◆ **What you should do**
Scan the material below for the string "will". Report every line that has it.
—————
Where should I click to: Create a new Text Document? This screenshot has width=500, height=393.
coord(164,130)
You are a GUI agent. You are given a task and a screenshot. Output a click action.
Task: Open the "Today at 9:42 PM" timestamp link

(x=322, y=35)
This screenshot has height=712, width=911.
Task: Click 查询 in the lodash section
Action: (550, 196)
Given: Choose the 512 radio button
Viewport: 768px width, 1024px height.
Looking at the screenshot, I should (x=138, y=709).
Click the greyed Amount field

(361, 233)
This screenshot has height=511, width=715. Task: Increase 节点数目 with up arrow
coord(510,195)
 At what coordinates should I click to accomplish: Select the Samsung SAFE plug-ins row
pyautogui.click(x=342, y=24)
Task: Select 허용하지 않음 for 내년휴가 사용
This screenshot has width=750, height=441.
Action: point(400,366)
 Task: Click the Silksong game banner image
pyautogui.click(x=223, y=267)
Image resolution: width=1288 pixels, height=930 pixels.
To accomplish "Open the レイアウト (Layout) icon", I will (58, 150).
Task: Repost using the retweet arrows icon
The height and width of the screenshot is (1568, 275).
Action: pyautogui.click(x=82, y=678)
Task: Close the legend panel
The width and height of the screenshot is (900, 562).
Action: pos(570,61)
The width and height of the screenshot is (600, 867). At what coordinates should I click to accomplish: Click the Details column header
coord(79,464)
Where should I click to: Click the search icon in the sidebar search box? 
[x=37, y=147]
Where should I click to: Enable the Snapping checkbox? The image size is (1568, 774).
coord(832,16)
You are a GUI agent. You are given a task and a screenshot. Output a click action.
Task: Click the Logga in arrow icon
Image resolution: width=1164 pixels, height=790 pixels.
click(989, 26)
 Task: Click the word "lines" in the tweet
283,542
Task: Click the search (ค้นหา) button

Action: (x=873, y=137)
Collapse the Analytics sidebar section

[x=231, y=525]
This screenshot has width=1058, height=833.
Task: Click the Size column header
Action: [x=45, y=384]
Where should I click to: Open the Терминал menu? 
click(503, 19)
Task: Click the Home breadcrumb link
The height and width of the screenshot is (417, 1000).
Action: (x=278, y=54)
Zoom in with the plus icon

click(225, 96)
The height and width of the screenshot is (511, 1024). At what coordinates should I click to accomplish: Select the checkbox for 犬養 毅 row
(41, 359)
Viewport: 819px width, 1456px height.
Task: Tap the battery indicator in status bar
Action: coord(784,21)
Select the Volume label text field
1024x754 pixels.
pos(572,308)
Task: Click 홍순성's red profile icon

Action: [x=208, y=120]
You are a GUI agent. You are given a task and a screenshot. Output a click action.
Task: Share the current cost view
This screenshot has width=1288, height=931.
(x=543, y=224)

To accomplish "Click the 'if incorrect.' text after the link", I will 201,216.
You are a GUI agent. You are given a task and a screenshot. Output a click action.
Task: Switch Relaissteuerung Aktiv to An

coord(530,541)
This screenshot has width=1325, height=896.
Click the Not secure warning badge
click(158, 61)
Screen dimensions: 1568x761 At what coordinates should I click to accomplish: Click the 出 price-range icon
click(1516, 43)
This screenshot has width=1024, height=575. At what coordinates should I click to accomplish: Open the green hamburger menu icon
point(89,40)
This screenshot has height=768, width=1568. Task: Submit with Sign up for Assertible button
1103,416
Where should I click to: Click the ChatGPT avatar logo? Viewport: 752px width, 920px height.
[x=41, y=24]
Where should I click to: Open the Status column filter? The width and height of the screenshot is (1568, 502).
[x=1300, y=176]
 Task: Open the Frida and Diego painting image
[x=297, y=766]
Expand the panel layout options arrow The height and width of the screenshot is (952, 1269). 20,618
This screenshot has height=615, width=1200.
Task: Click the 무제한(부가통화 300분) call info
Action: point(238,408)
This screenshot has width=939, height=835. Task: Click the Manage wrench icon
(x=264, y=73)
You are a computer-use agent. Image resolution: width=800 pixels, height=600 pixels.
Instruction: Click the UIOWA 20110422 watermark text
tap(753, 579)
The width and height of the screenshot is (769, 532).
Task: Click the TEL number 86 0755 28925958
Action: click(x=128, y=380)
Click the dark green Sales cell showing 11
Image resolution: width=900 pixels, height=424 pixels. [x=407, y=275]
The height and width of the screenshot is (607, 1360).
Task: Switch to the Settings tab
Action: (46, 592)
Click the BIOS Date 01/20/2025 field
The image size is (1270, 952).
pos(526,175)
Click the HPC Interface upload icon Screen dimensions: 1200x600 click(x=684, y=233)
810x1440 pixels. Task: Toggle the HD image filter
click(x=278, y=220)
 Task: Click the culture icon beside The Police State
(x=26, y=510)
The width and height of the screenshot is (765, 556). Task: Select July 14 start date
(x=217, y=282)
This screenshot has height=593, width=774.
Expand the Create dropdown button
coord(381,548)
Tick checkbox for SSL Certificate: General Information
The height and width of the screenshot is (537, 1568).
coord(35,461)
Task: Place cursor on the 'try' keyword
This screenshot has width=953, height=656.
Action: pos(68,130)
—————
◆ **Solution to this problem**
To accomplish "Open the レイアウト (Layout) icon", I will (58, 150).
To accomplish "Click the 'if incorrect.' text after the link", I will 201,216.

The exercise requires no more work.